- [WHAT TO PRODUCE] Retype nothing except the lines below from the one with "Open the Report Abuse link" through the one with "Given: Select セイクリッドガード Lv.50 list entry", exactly, with images left out.

- [GIVEN RECORDS]
+++++
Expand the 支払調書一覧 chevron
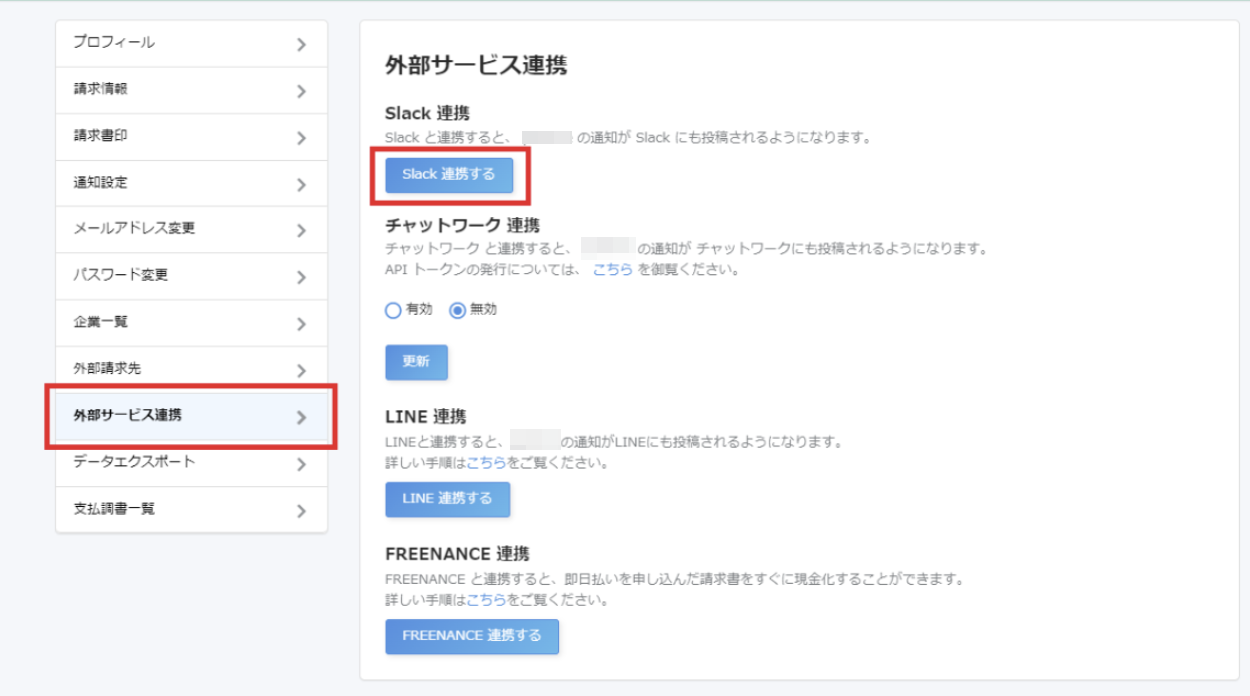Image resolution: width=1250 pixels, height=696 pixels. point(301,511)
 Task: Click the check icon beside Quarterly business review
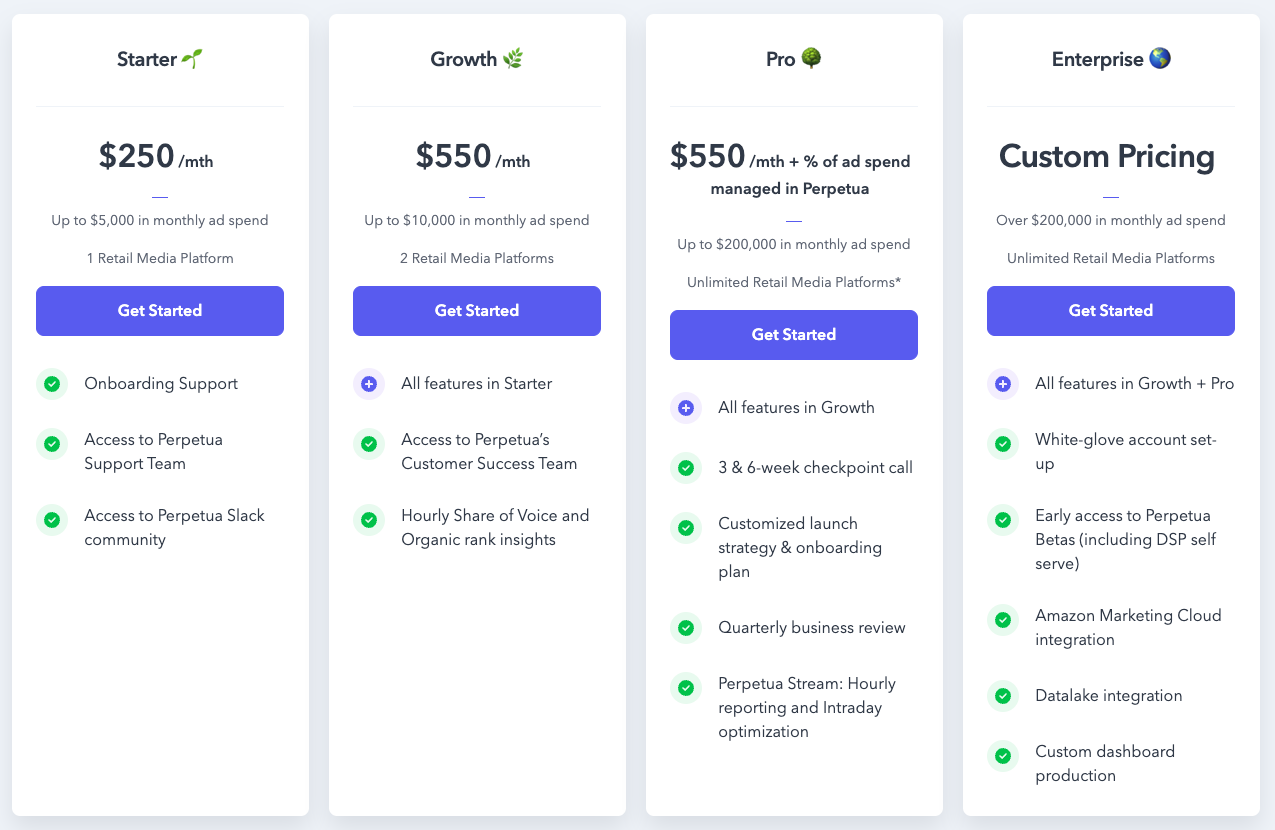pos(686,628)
+++++
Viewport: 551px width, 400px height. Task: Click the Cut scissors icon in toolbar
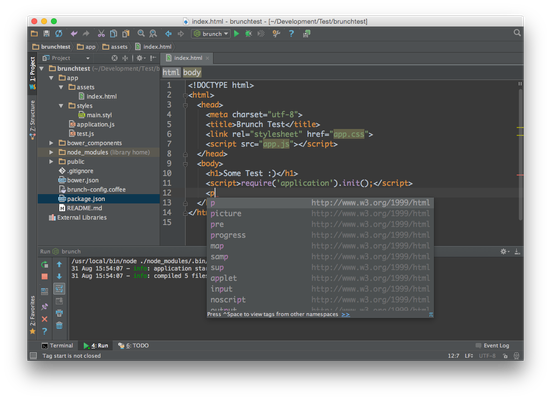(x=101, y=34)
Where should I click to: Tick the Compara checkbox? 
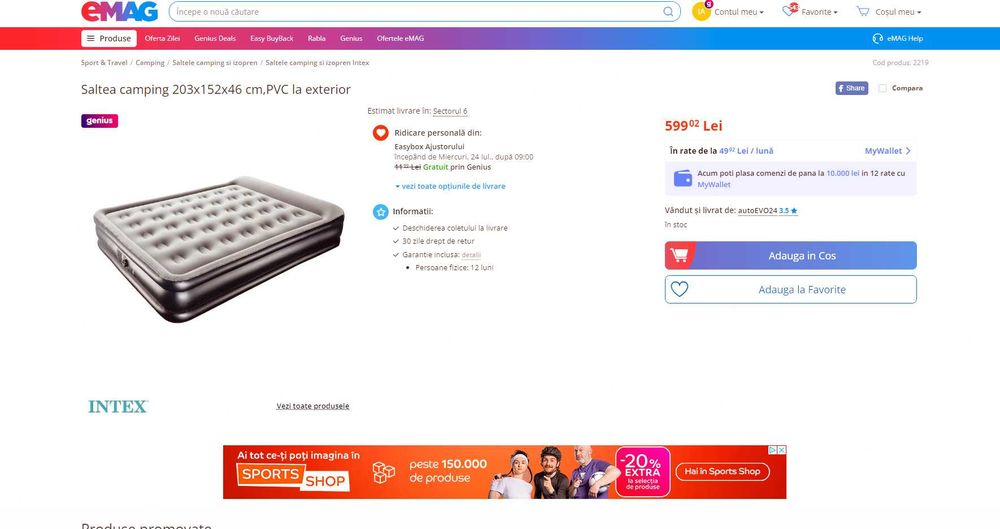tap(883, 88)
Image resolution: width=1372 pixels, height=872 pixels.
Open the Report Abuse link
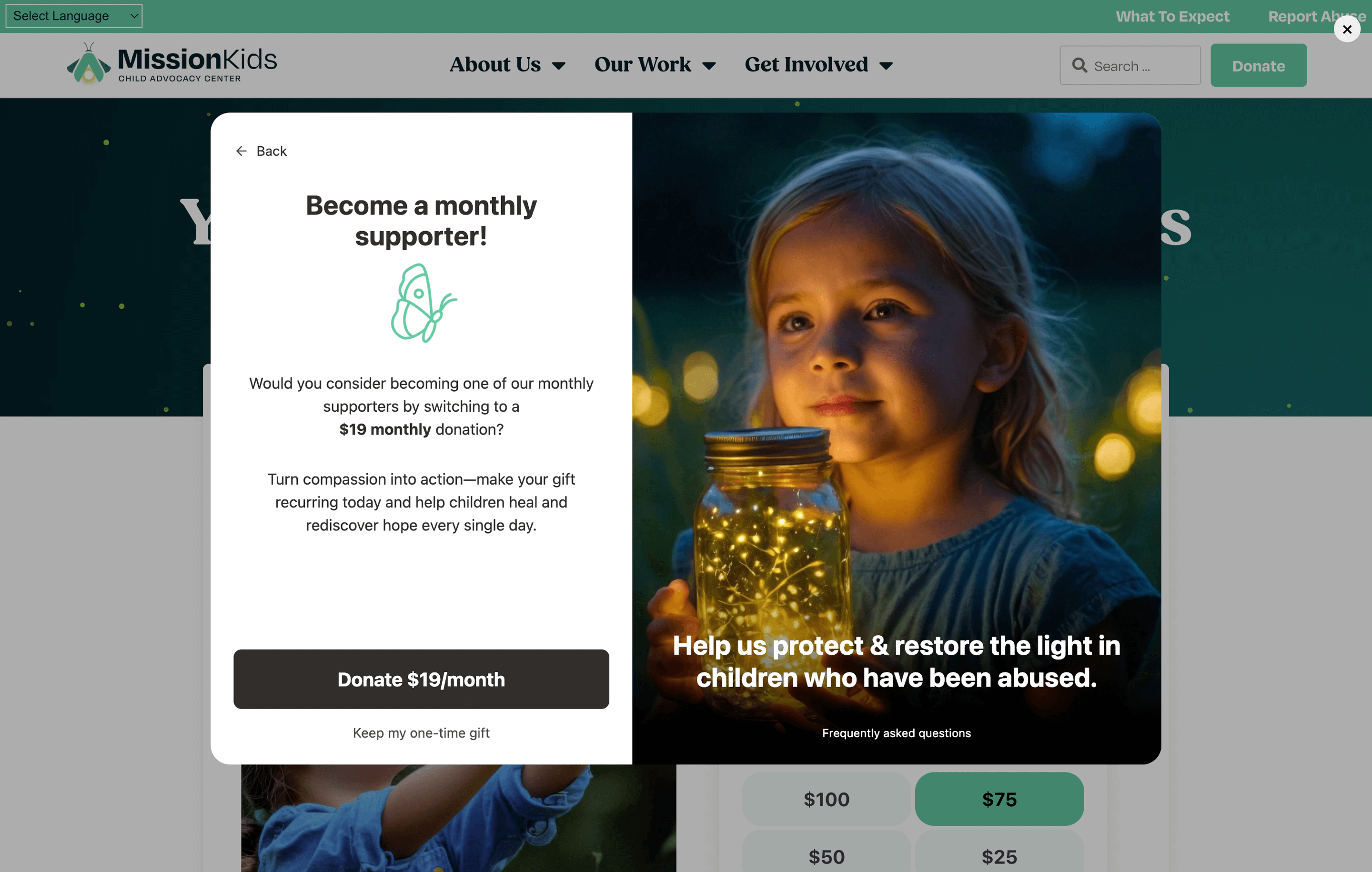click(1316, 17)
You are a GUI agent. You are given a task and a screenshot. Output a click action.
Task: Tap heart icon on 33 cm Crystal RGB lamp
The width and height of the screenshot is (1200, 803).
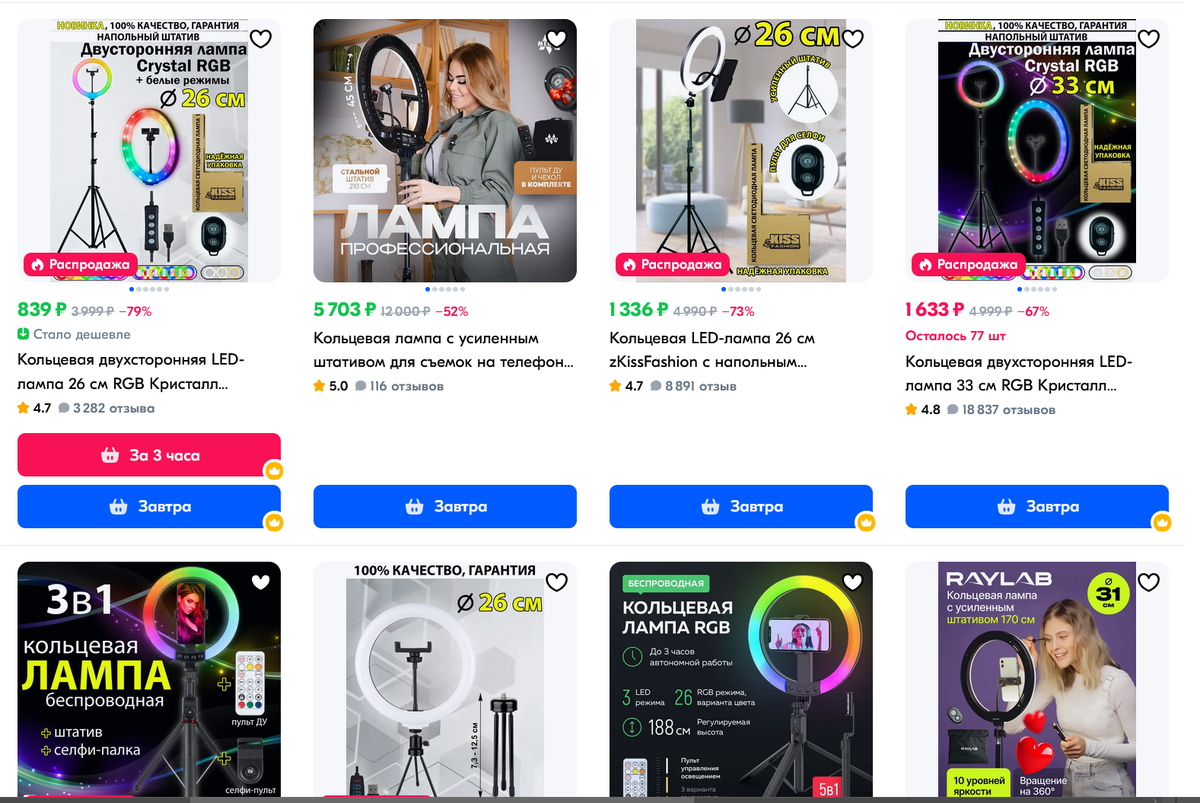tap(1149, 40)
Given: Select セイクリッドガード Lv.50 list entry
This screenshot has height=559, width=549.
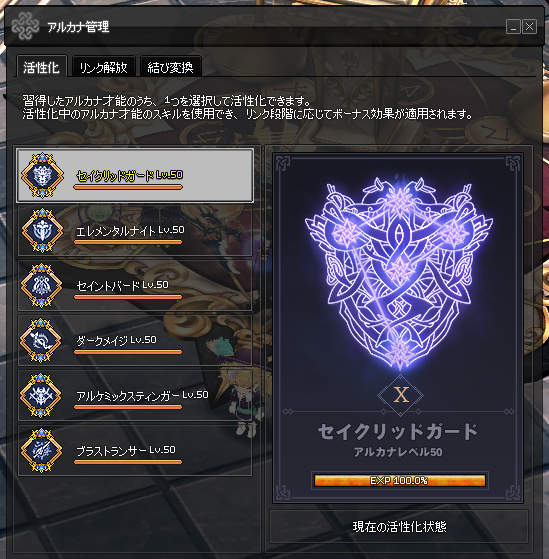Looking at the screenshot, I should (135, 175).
+++++
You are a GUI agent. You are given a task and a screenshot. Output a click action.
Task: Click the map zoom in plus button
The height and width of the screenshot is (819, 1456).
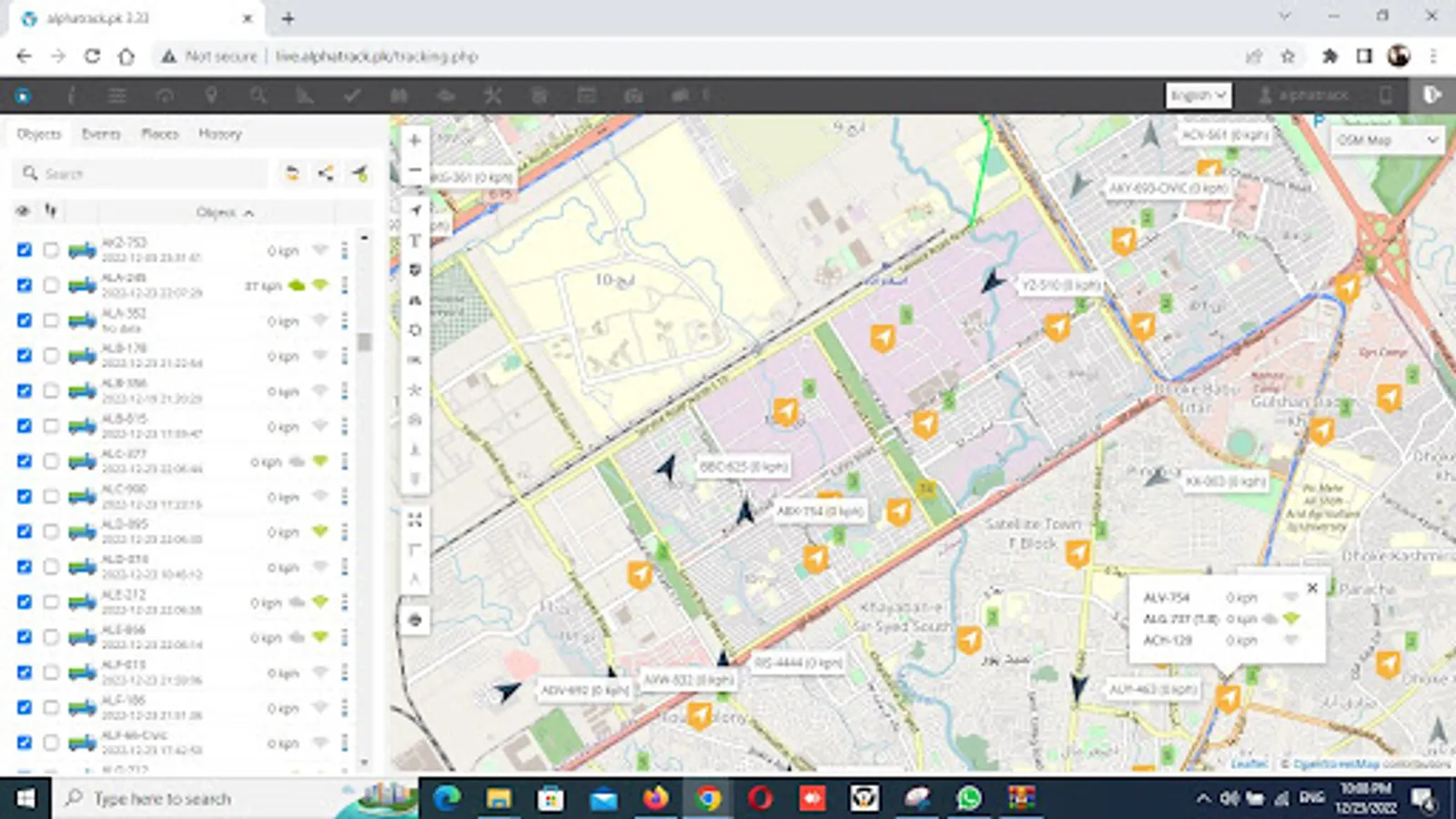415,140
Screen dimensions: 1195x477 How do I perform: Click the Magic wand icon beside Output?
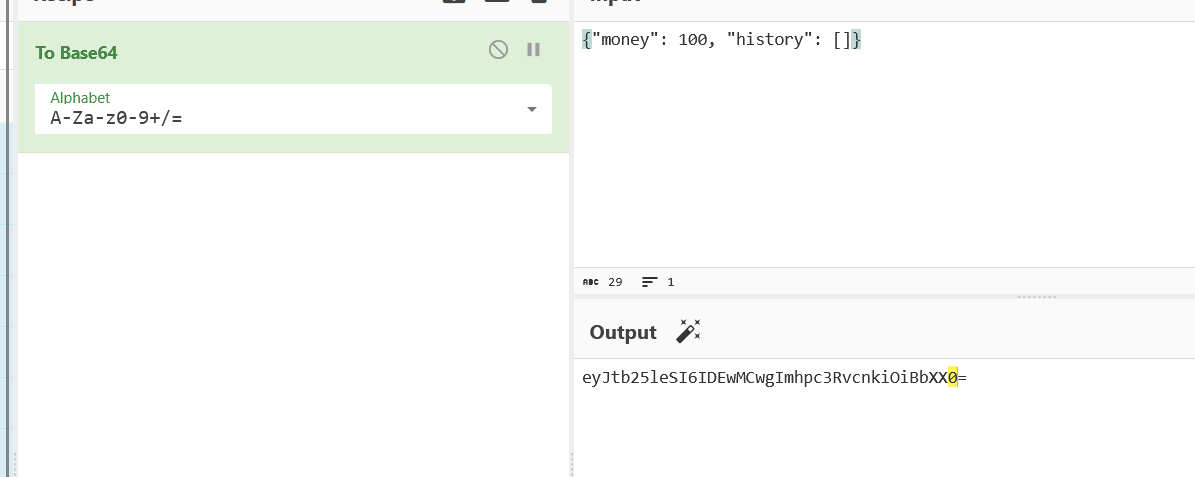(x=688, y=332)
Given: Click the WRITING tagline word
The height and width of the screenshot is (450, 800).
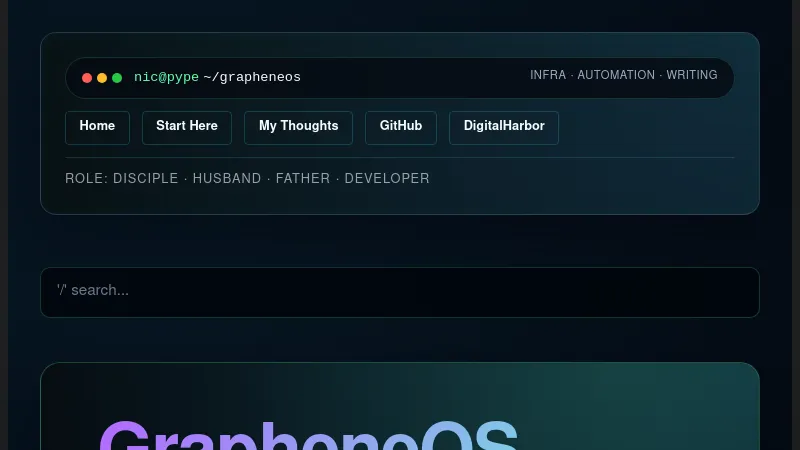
+++++
- [ANSWER BOX]
Open the Report Abuse link
click(1316, 17)
You are a GUI agent. You are given a task and a screenshot. Output a click action.
Task: Tap heart icon on 33 cm Crystal RGB lamp
The width and height of the screenshot is (1200, 803).
tap(1149, 40)
Given: Select セイクリッドガード Lv.50 list entry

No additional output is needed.